When the time came Johnson went to every performance, dressed in the finest clothes he’s ever described it, a gold and scarlet waistcoat and a gold trimmed hat. Garrick’s changes caused a near riot the first night (having the heroine die on stage) so it was changed back to have her die offstage for the rest of the run. The play ran for nine nights, giving Johnson three benefit nights and, with the publication rights as well, was one of Johnson’s better earners. It’s almost never been performed since though and widely regarded as a failure. Johnson was not one to go back to his old work, when he did he was often pleased but when he heard Irene read he left the room because he had ‘thought it better’.
I was keen on seeing what had been cooked up.
A dramatic reading is not a full performance and this allowed the students of Queen Mary University London a chance for some playfulness and wriggle room. This meant that the cast kept interrupting the play and themselves to clarify, discuss and comment on the play as it progressed. It was a little like watching a play with the footnotes on. It was interesting to see some of the parts that were causing the students difficulty (they had problem with the word ‘mien’) and which parts pleasantly and unpleasantly surprised them in the representations of the characters. One of the most surprising things I would have not noticed if it wasn’t for this device, is that the play Irene would pass the Bechdel test, a very simple criteria that many modern works of fiction do not.

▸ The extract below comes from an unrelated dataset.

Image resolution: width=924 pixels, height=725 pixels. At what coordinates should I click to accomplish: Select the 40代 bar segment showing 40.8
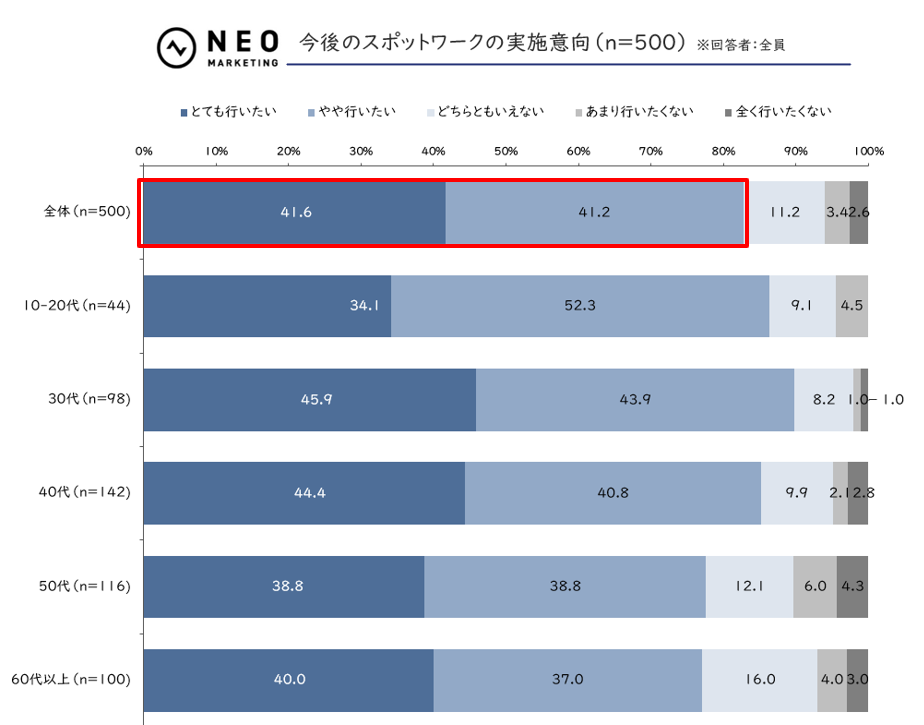[613, 493]
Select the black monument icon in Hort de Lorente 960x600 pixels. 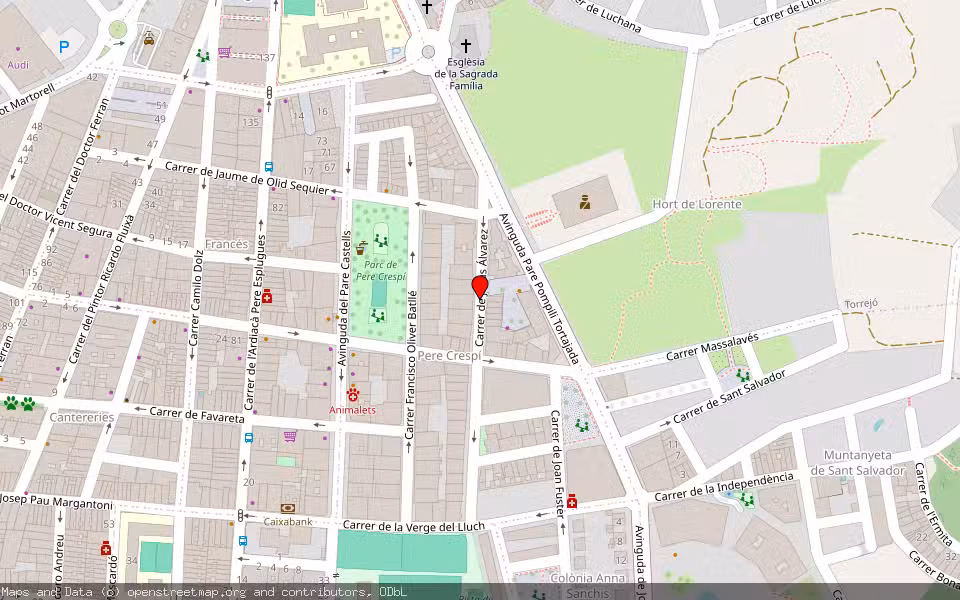[586, 201]
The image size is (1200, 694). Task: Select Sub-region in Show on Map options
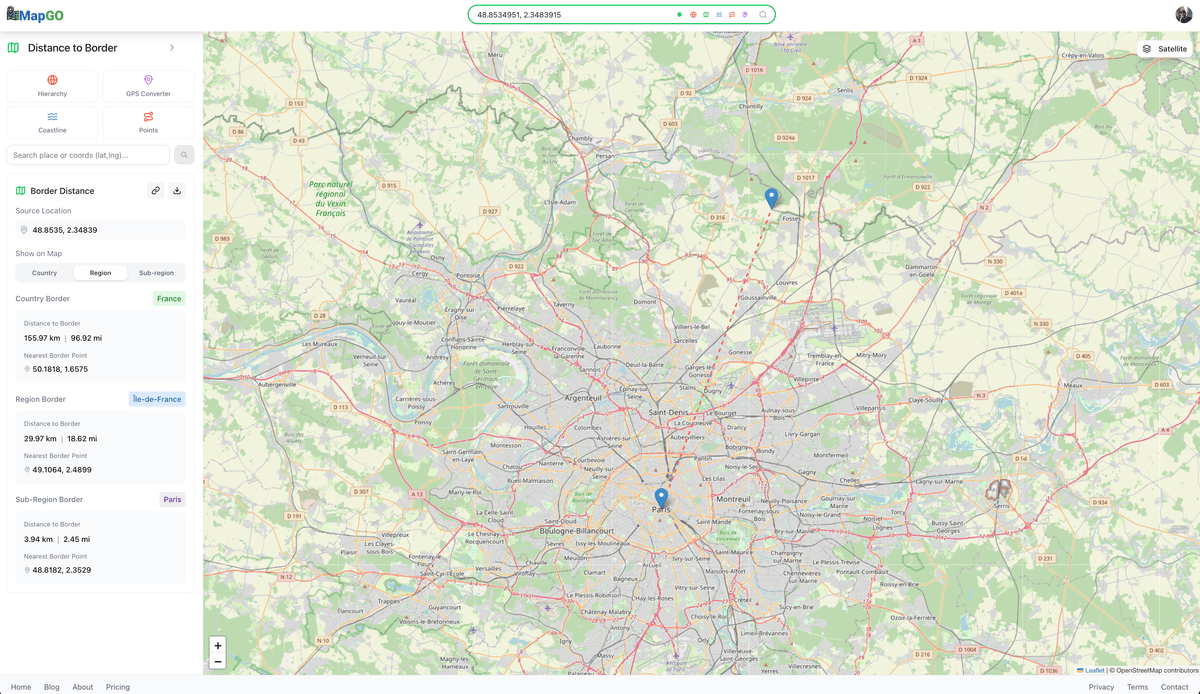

As for the play itself, there were many interesting elements. Mahomet was not the usual enraged Sultan (I’m reading ‘Ben Hur’ at the moment and it simply ascribes his outbursts of rage to him being an Arab). Indeed, Mahomet is a rather weak character in the play, talking of love but not doing much. Irene herself was a weaker character than I expected, not putting up so much of a fight before trading religions and becoming Sultana. I think the big problem with the play is that it’s a tragedy in which the title character, the one who inevitably dies, is not one we spend all that much time with.
The most interesting character in the play is Aspasia (played originally by Susannah Cibber). She’s strong willed, sticks to her faith and motivates a lot of the action. She gets away scot-free with her lover Demetrius, carrying the burden of Byzantine culture - if she had died, we’d have had a tragedy. Irene dying is a minor mishap and, as almost no-one else dies, the tragedy simply has no destruction or catharsis.
The lines are heavily metrical, in a strict iambic pentameter which can wear on the eats a little. He does vary this sometimes though. Like Shakespeare, the last two lines of an act rhyme, he also makes far more use of alliteration than he normally does, bringing little pricks to the ear. There were sprinkled through the texts some lines that caught my attention, I only managed to note a few.
Someone fears to wear a ‘rapprochement of chains’.
A daydreamer ‘wanders the fancies of my mind’.
And a war creates a ‘labyrinth of sound’, which I think would make a great album title.
Ultimately the play is not a resounding success but I enjoyed engaging with it alongside the enthusiastic performers and very glad I went.